Umberto Eco Publicar recuerdo
Escritor, filósofo y semiólogo. Falleció el 19 de febrero de 2016 en Milán
Umberto Eco, un crítico indiscutible
El autor de obras imprescindibles como El nombre de la rosa, en 1980, o El péndulo de Foucault, en 1988, había nacido en Alessandria el 5 de enero de 1932. La última de las obras de su fecunda carrera como autor de novelas de éxito y ensayos de semiótica, estética medieval o filosofía, fue Número cero, una mirada crítica del gran experto de la comunicación sobre una crisis del periodismo que, advertía, empezó “en los cincuenta y sesenta, justo cuando llegó la televisión”.
La vida académica de Eco se inició en 1954 en Turín. Aquel año se doctoró en Filosofía, pero también participó en un concurso de la RAI en el que venció y que lo convirtió en compañero del periodista Furio Colombo y del filósofo Gianni Vattimo en una aventura de complicidades siempre ligada al mundo de la cultura. En los sesenta trabajó como profesor agregado de Estética en las universidades de Turín y Milán y participó en el Grupo 63 publicando ensayos sobre arte contemporáneo, cultura de masas y medios de comunicación. Entre estos ensayos los más conocidos son Apocalípticos e integrados y Opera aperta. El semiólogo milanés también fue catedrático de Filosofía en la Universidad de Bolonia, donde puso en marcha la Escuela Superior de Estudios Humanísticos, conocida como la Superescuela, porque su objetivo es difundir la cultura internacional entre licenciados con un alto nivel de conocimientos.

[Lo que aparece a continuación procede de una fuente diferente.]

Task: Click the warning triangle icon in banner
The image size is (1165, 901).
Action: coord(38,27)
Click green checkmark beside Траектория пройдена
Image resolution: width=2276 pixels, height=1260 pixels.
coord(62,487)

Entre sus innumerables premios está el Príncipe de Asturias de Comunicación y Humanidades del 2000. Inquieto hasta el fin, acababa de lanzar una nueva editorial, La Nave de Teseo.
En un discurso en la Universidad de Turín, Eco aplicó su mirada crítica –no todo es positivo ni negativo en su totalidad—a las redes sociales: “El fenómeno de Twitter es por una parte positivo, pensemos en China o en Erdogan. Hay quien llega a sostener que Auschwitz no habría sido posible con Internet, porque la noticia se habría difundido viralmente. Pero por otra parte da derecho de palabra a legiones de imbéciles”.